Devant l’Assemblée générale de l’ONU, le président français Emmanuel Macron a promis d’augmenter la part du PIB consacrée à l’aide publique au développement. Elle était de 0,38% en 2016 et devra atteindre 0,55% dans cinq ans, a-t-il promis.« L’Afrique n’est pas seulement un continent des crises. C’est un continent d’avenir. Nous ne pouvons le laisser seul. » Soulignait le résident Macron il y a peu.A la tribune des nations unies ce 19 septembre, Le chef de l’Etat français réitère ses  engagements  en la matière. Aujourd’hui, Paris consacre entre 0,37 % et 0,38 % de son revenu national brut (RNB) à l’aide publique au développement.

En 2022, Emmanuel Macron souhaite que cela soit 0,55 % du PNB. « C’est un effort considérable dans un contexte de sérieux budgétaire », observe le directeur de l’Agence française de développement (AFD), Rémi Rioux.

Depuis l’université d’été du Medef (patronat), ce dernier se dit soulagé : M. Macron « est intervenu à de nombreuses reprises sur le rééquilibrage entre sécurité, développement, le sujet migrations et développement », note-t-il.

C’est donc mieux, mais c’est encore « largement insuffisant » aux yeux de Clara Jamart, responsable du plaidoyer pour le financement du développement chez l’organisation non gouvernementale Oxfam.

Développement : la France, un mauvais élève

Et de rappeler « les besoins que peuvent avoir les pays les plus pauvres pour financer l’accès à l’éducation, l’accès à l’eau, l’accès à la santé, etc. », mais aussi « les engagements historiques qui ont été pris collectivement ».

Clara Jamart fait notamment référence aux engagements pris par tous les pays développés devant l’Assemblée générale des Nations unies pour augmenter leurs budgets alloués à l’aide au développement Si l’activiste reconnaît que l’objectif du président est « un progrès », pour elle, ce n’est « pas assez puisque la France s’est engagée il y a maintenant plus de 40 ans à consacrer 0,7 % de son RNB à l’aide publique au développement. »

Parmi les pays industrialisés, « la France fait vraiment figure de mauvaise élève sur cette question », souligne-t-elle, ajoutant que l’annonce présidentielle ne masque pas les coupes budgétaires prévues à court terme juste avant.

« On se demande bien comment il va pouvoir tenir cet engagement pour 2022 », pointe ainsi la responsable d’Oxfam, percevant là une contradiction entre les prévisions budgétaires de court et moyen terme.

En matière de politiques d’aide au développement, l’AFD est en tout cas le bras armé.
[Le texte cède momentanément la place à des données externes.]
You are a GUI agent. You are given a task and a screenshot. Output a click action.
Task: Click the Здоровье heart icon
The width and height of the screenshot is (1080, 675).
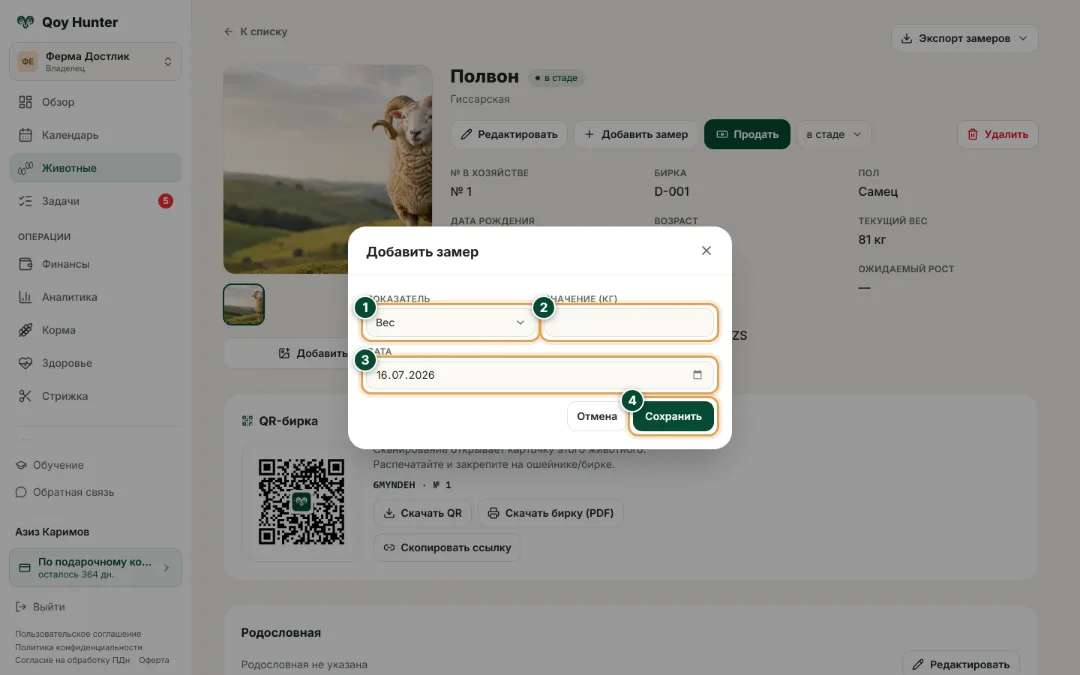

En 2016, les Etats africains ont bénéficié de près de 4 milliards d’euros d’engagements de l’AFD. Un gros projet est sur le point d’aboutir au Burkina Faso.

« Cet automne va se réaliser une grande centrale en périphérie de Ouagadougou, où le président va se rendre je crois pour délivrer son discours sur l’Afrique. Je le vois comme un exemple », fait remarquer Rémi Rioux. Et d’insister sur « cette notion très forte, que ce sont les Africains qui sont en train de développer des technologies, des modèles économiques dans l’énergie et dans bien d’autres secteurs qui nous intéressent très directement en France ».

L’Agence française de développement pousse par ailleurs de plus en plus les entreprises françaises à se lancer dans des partenariats avec le secteur public dans les pays africains.

L’AFD propose ainsi aux patrons ses vastes réseaux et son soutien financier. D’où la présence de son directeur à l’université d’été du Medef, pour la 2e année consécutive : promouvoir l’aide privée au développement.